### Objective:
Rename "Next" to "次へ" in the rows from the line containing "[茶葉 (2個の項目)] (551, 1286)" through the line containing "[プリン (2個の項目)] (560, 1267)", and give only those rows back with everything else unchanged.

### Records for processing:
— Begin —
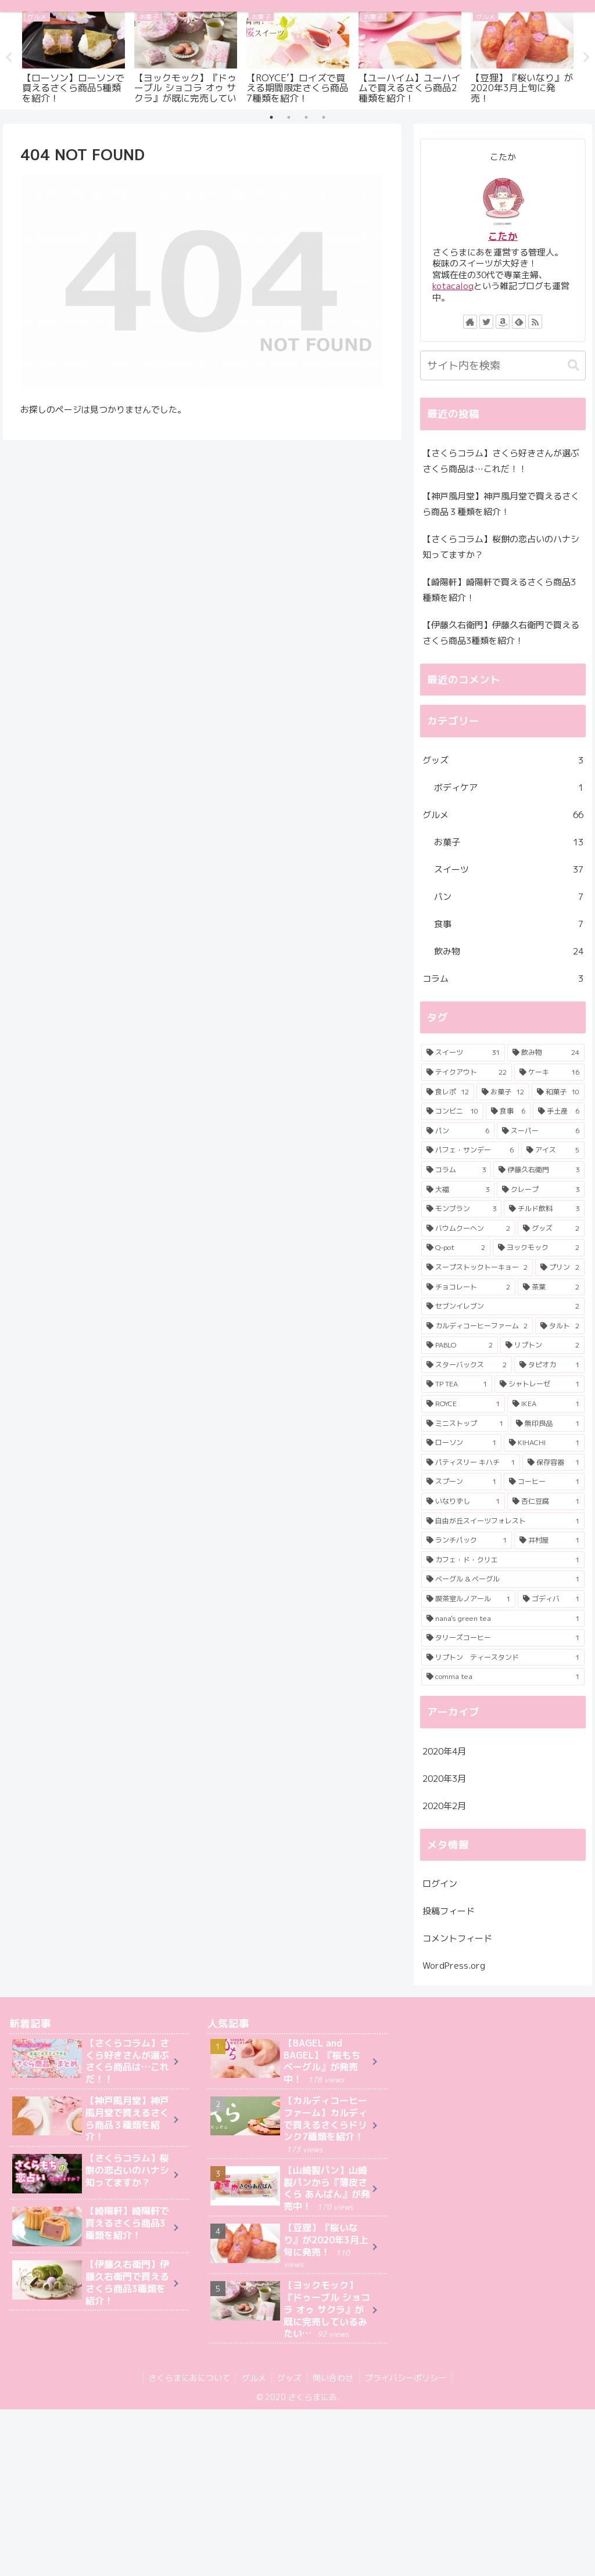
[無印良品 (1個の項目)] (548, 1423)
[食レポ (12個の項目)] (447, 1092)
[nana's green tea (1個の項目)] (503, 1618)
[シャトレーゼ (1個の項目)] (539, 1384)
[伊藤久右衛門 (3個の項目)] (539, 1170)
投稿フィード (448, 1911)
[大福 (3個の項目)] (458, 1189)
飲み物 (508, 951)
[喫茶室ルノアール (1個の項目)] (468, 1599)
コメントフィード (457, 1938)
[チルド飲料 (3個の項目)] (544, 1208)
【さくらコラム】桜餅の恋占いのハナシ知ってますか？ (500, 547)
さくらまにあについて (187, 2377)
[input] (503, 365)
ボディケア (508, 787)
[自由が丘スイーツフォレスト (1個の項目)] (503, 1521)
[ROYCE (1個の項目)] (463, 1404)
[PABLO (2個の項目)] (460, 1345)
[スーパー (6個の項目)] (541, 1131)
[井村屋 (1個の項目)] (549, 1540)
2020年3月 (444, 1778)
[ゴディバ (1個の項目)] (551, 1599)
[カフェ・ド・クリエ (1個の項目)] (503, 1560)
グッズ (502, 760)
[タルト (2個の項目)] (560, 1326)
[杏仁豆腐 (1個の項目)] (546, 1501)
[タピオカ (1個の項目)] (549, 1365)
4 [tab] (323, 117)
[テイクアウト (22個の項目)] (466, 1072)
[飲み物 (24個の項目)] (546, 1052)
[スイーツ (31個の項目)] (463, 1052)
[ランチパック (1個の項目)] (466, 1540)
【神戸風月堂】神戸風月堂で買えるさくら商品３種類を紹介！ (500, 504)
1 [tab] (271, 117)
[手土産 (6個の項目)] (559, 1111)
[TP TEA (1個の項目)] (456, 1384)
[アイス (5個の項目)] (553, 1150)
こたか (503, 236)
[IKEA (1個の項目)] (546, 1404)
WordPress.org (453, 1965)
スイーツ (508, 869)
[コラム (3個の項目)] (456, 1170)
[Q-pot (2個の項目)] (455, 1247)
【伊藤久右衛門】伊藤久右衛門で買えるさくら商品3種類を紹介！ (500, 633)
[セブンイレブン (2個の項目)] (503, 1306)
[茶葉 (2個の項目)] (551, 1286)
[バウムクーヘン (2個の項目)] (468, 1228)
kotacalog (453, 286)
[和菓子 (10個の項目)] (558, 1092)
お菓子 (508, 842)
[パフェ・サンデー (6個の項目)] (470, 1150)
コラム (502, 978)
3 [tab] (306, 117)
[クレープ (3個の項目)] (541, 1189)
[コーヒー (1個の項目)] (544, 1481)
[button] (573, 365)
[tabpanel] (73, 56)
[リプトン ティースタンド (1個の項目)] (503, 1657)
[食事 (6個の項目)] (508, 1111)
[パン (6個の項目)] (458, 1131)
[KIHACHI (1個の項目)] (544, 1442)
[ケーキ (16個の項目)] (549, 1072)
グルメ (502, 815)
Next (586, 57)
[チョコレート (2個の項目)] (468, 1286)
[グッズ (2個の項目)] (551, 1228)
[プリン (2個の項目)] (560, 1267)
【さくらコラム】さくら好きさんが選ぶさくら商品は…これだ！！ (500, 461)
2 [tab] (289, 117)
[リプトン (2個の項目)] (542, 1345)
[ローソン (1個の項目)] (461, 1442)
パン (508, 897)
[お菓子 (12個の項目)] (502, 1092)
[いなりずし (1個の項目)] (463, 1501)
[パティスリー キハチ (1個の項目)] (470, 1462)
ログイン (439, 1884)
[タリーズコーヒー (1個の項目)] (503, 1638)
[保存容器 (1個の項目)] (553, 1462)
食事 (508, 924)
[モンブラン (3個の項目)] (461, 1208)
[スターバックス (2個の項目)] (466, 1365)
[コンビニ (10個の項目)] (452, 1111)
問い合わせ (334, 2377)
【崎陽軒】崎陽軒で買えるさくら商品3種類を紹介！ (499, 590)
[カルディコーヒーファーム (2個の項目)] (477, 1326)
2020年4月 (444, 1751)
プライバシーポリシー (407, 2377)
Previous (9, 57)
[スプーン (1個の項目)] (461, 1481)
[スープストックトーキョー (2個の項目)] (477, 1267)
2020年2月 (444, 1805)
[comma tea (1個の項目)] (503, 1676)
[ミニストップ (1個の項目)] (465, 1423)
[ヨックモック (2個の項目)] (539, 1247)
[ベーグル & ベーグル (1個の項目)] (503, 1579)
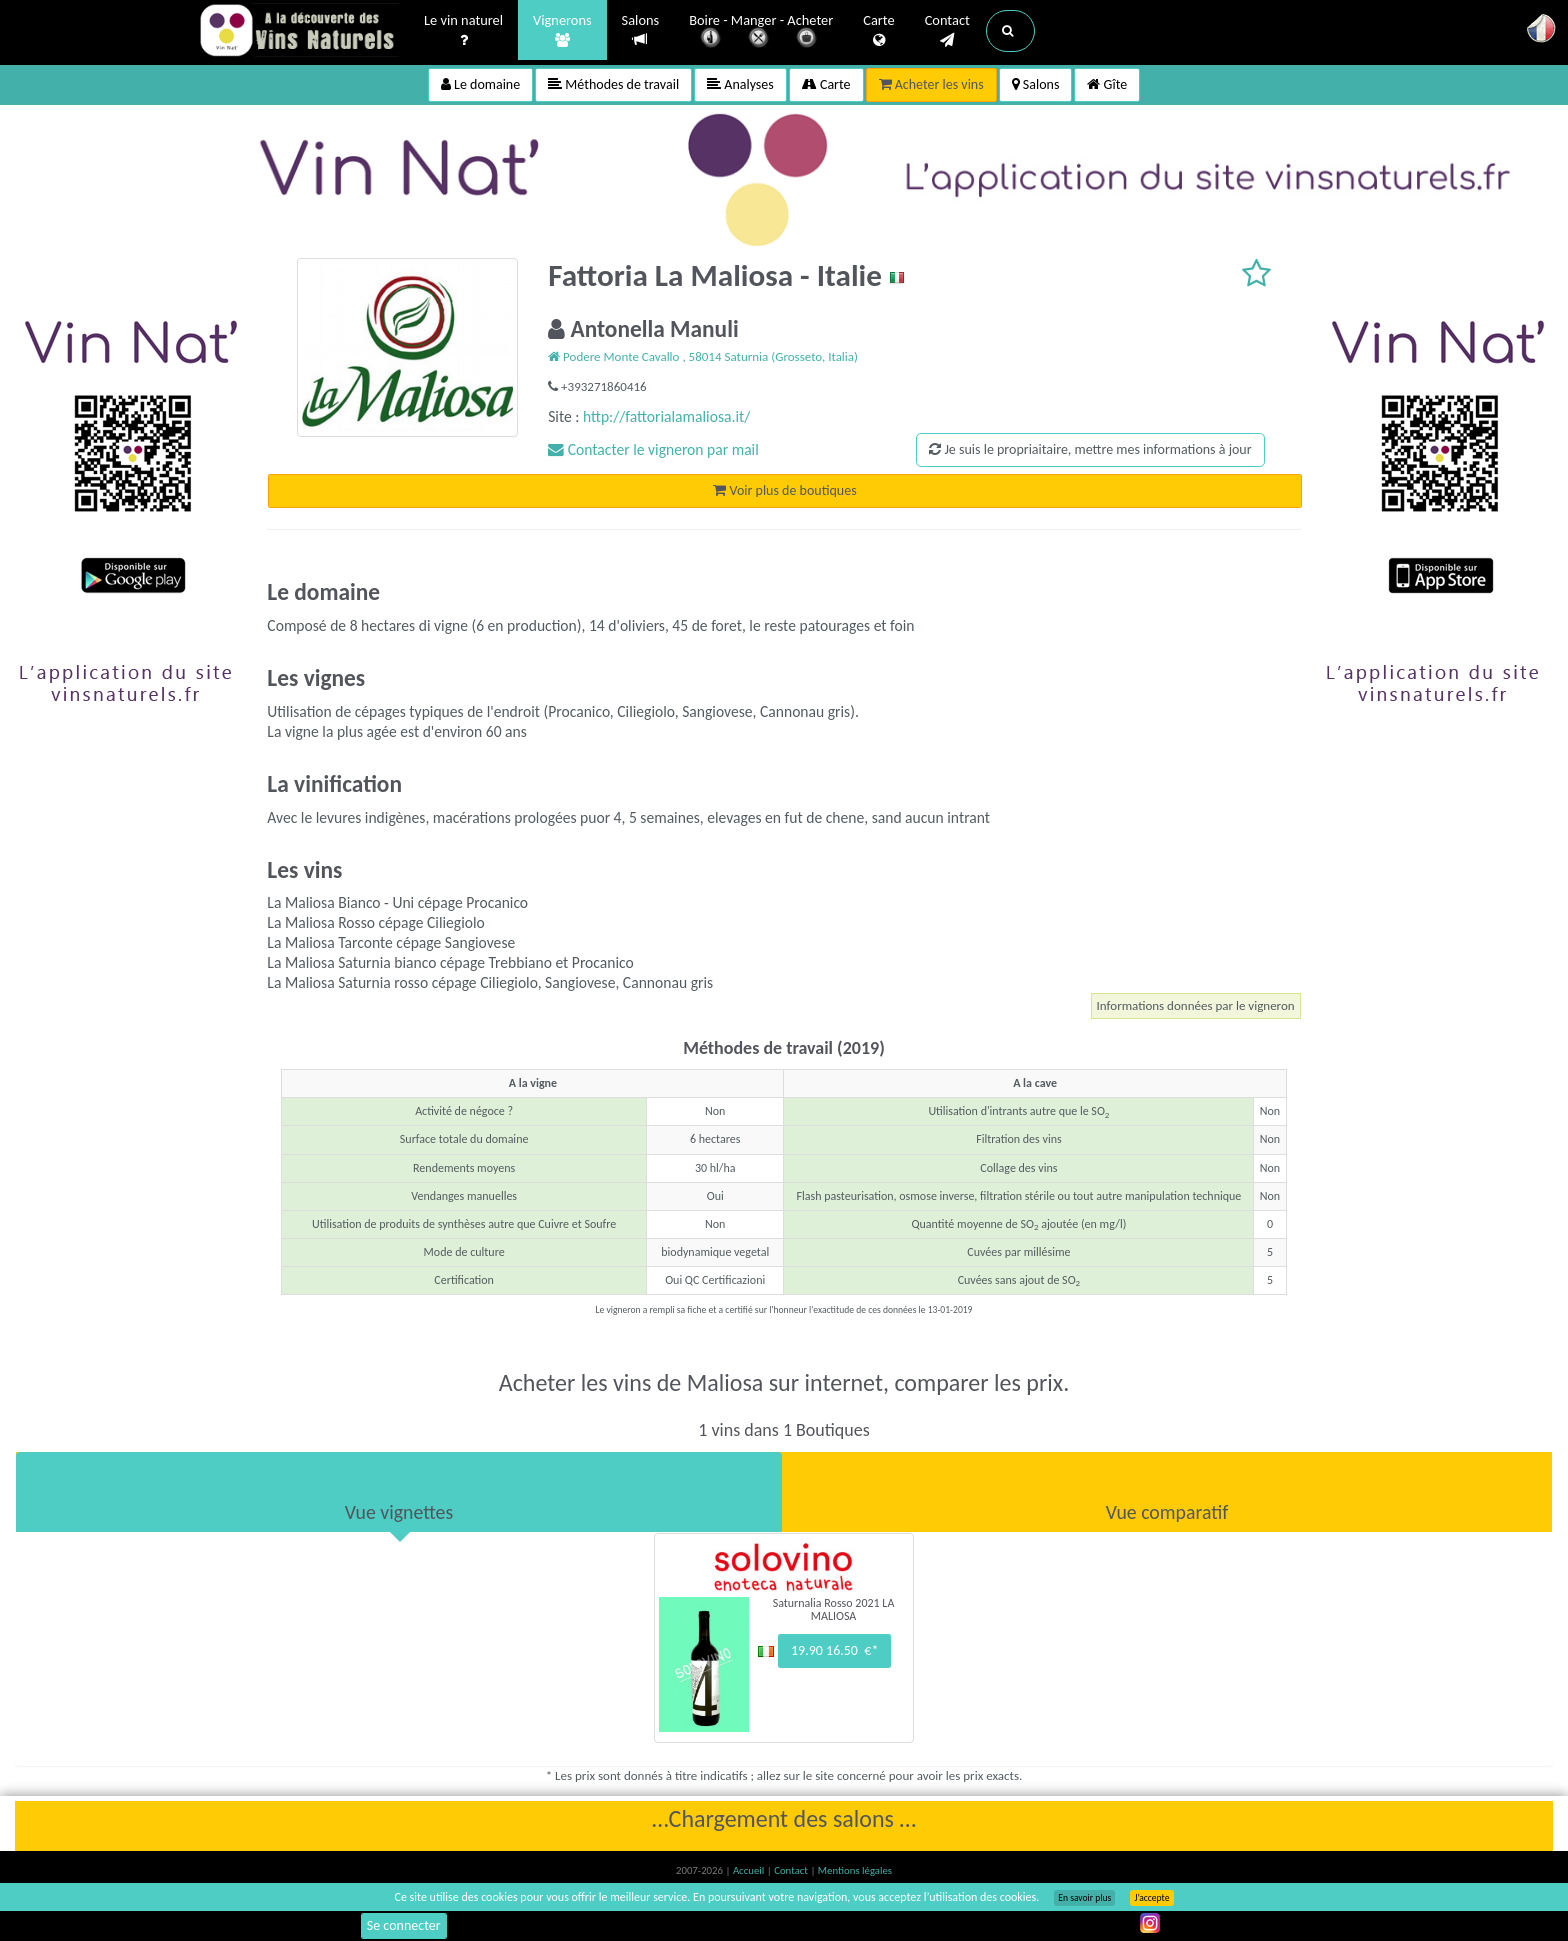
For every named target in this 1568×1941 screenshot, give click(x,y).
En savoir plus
— End —
### Answer:
[茶葉 (2個の項目)] (551, 1286)
[バウムクーヘン (2個の項目)] (468, 1228)
kotacalog (453, 286)
[和菓子 (10個の項目)] (558, 1092)
お菓子 (508, 842)
[パフェ・サンデー (6個の項目)] (470, 1150)
コラム (502, 978)
3 [tab] (306, 117)
[クレープ (3個の項目)] (541, 1189)
[コーヒー (1個の項目)] (544, 1481)
[button] (573, 365)
[tabpanel] (73, 56)
[リプトン ティースタンド (1個の項目)] (503, 1657)
[食事 (6個の項目)] (508, 1111)
[パン (6個の項目)] (458, 1131)
[KIHACHI (1個の項目)] (544, 1442)
[ケーキ (16個の項目)] (549, 1072)
グルメ (502, 815)
次へ (586, 57)
[チョコレート (2個の項目)] (468, 1286)
[グッズ (2個の項目)] (551, 1228)
[プリン (2個の項目)] (560, 1267)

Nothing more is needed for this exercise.